The answer on how much yield is lost depends on the ear type and weather. Below’s own research plots have shown variable yield results when measuring emergence. “But, the one thing that is consistent is those later emerging plants always yield less,” he says.
An Iowa State University review of research literature on corn emergence around the world (https://crops.extension.iastate.edu/…) concludes the yield loss from the “late” plants is not made up by the “normal” plants.
Below hypothesizes that heat units are gauged to growth stages, and plants that emerge first soak up more heat units and, therefore, are more competitive. “Usually, if you dig up the plant that is way behind, it was planted at a more shallow depth,” he observes. “Not always--sometimes it’s crappy seed or an insect, but it typically had less moisture or perhaps sensed the cooler temperature of the above-ground air because of uneven planting depth.”
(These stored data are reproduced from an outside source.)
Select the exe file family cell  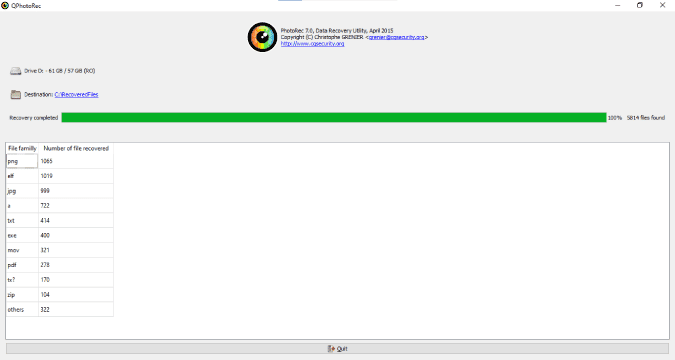click(x=22, y=235)
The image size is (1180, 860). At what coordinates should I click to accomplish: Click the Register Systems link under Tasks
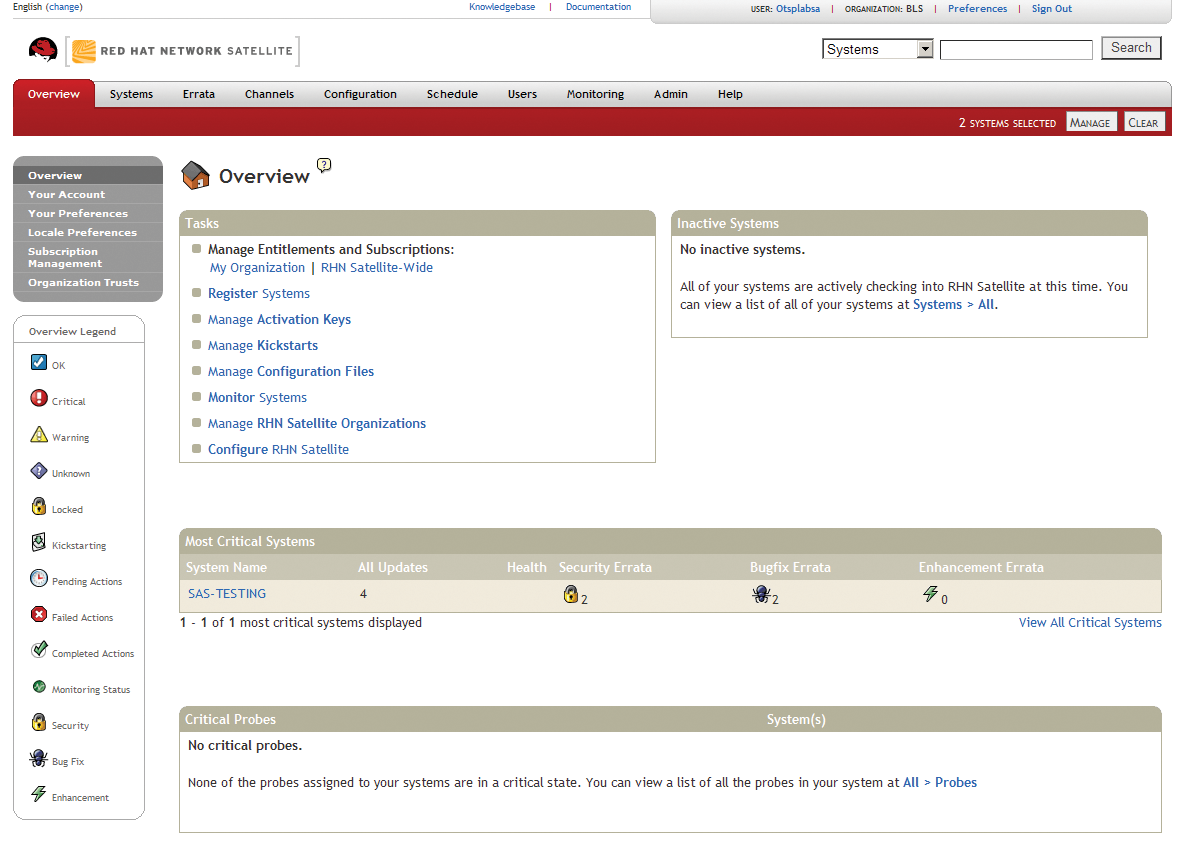[x=258, y=293]
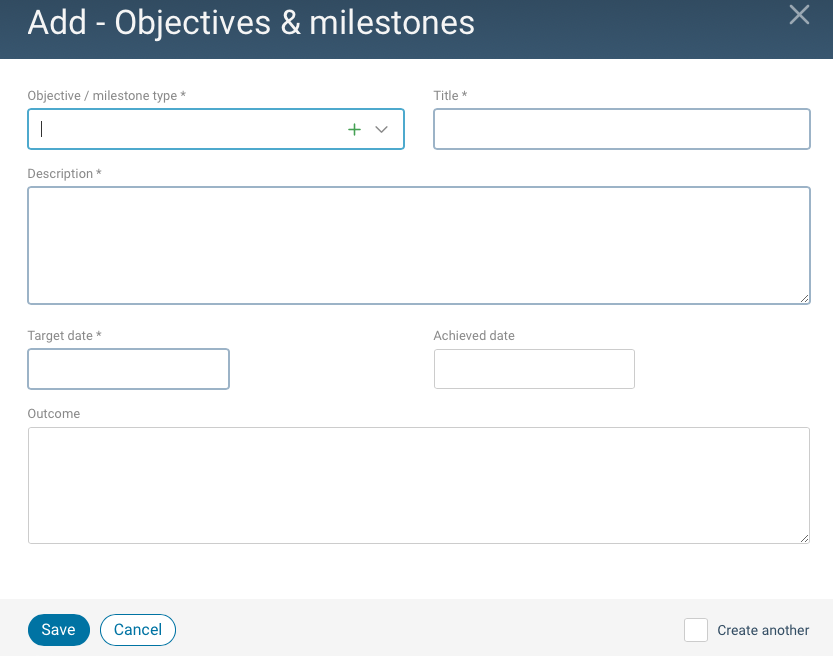
Task: Click the Achieved date label
Action: [x=474, y=335]
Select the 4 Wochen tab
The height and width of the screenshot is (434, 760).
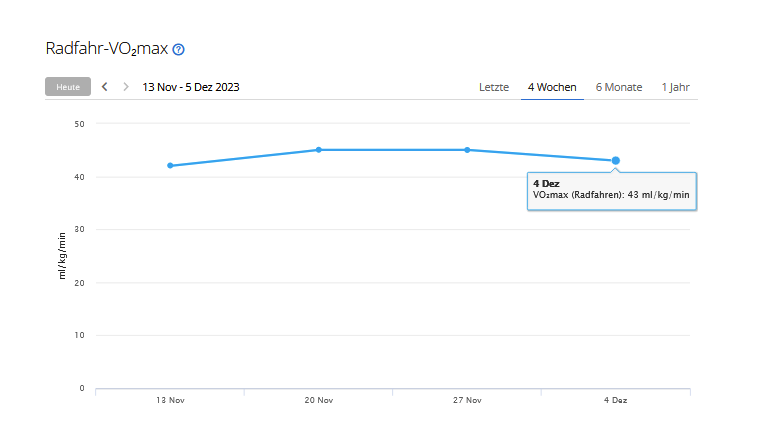pos(552,87)
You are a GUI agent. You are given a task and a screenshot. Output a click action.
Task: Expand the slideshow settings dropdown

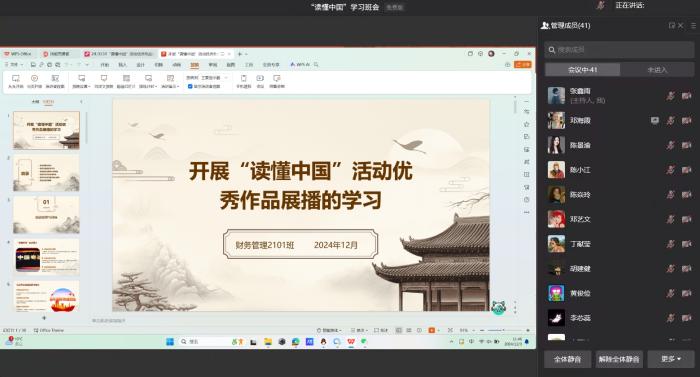coord(81,81)
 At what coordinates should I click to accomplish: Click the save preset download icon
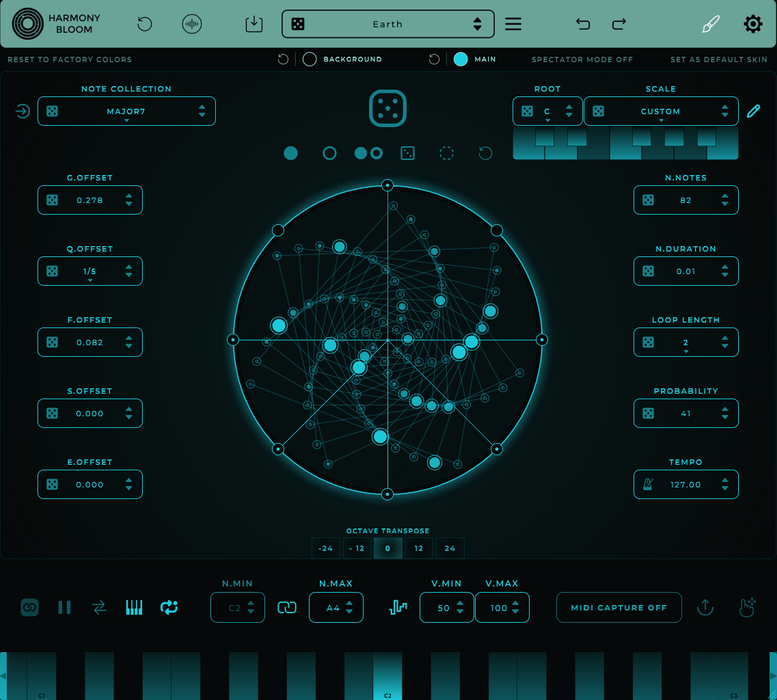pyautogui.click(x=254, y=24)
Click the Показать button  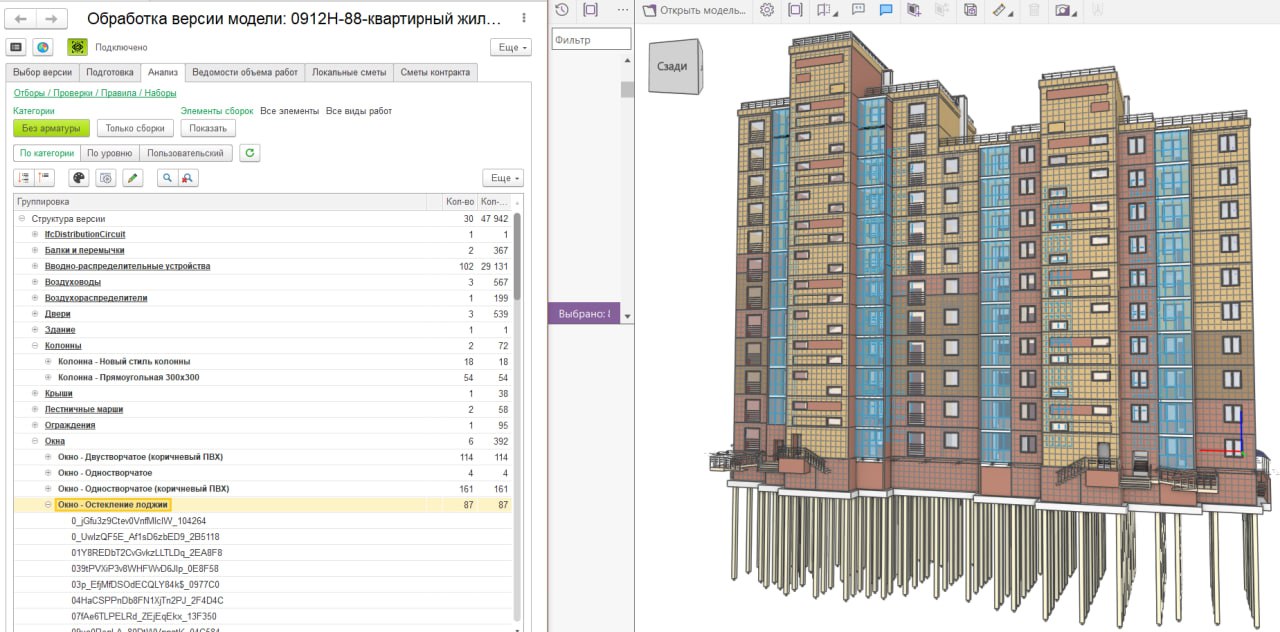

Being the runt continues to be problematic later in life, too. In some cases, late-emerging plants are more vulnerable to silk clipping by corn rootworm beetles. Severe silk clipping that occurs early in the pollination process can interrupt pollination and reduce kernel set on the ears.
Some studies have shown late-emerging plants have higher grain moisture content at harvest. Late plants can also be more prone to lodging because of smaller stems, weaker stalks and fewer brace roots.
Ever walk into a field later and see erratic ear set? Below says that’s another good visual indication emergence was variable.
Uniform Behavior. While getting every plant to emerge together is an admirable goal, Below says two to four days is probably more realistic. What worries him most is when corn sits stalled in cold soils. “It almost never will come up uniformly,” he says.
Brown got a chilling reminder of that fact during the 2017 season. “We stopped planting 48 hours ahead of a cold forecast in late April, but the cold and wet just lasted too long,” he recalls. “Fields replanted in June yielded 30 bushel better thanks to warmer soils and better emergence,” he says.
Corn seedlings transition from nutritional dependence on kernel reserves to nutritional dependence on the nodal roots around the V3 leaf stage. Stresses such as fertilizer injury, disease, insects, herbicide injury, soil compaction and wet or dry soil conditions can also stunt or delay corn plant development during those first critical weeks.
Still, emergence remains Brown’s first clue as to whether he should keep that stand or replant. An evenly emerged crop also affords a peek at what yield is possible and the confidence to invest in additional inputs.
|The nonirrigated field that earned Brown first place for Illinois and a national third place in the 2014 NCGA yield contest hit 350.4 bushels per acre.
“That corn never did have a bad day,” he explains. “Every stalk and ear looked like it came out of a factory exactly the same. It shows the potential is there if you can get it started
Flag That Plant:
Jeff Brown looks for corn to spike at about 85 growing degree units (GDU), depending on the vigor of the hybrid. From beginning to end, he prefers to see an entire field emerge within 10 GDUs of one another.
It is a formula he learned from NCGA corn yield champion Randy Dowdy. “Randy is famous for saying trust but verify,” Brown says. “I can trust from watching the monitor that my precision planter is doing its job, for example, but I verify it is true by studying my own field,” Brown says.
Here’s how to flag emergence:
• Measure off 1/1,000th of an acre (17.5 feet in 30-inch rows) that is representative of the field.
• Place a colored flag beside the first set of corn seedlings as they spike.
• Return to the field 12 hours later, and mark the next group of emerged plants with a different colored flag.
• Return every 12 hours to mark the subsequent waves of emerged corn plants until the test row is fully emerged.
• Harvest the plants according to color, and record the weight and yield differences to verify if emergence mattered.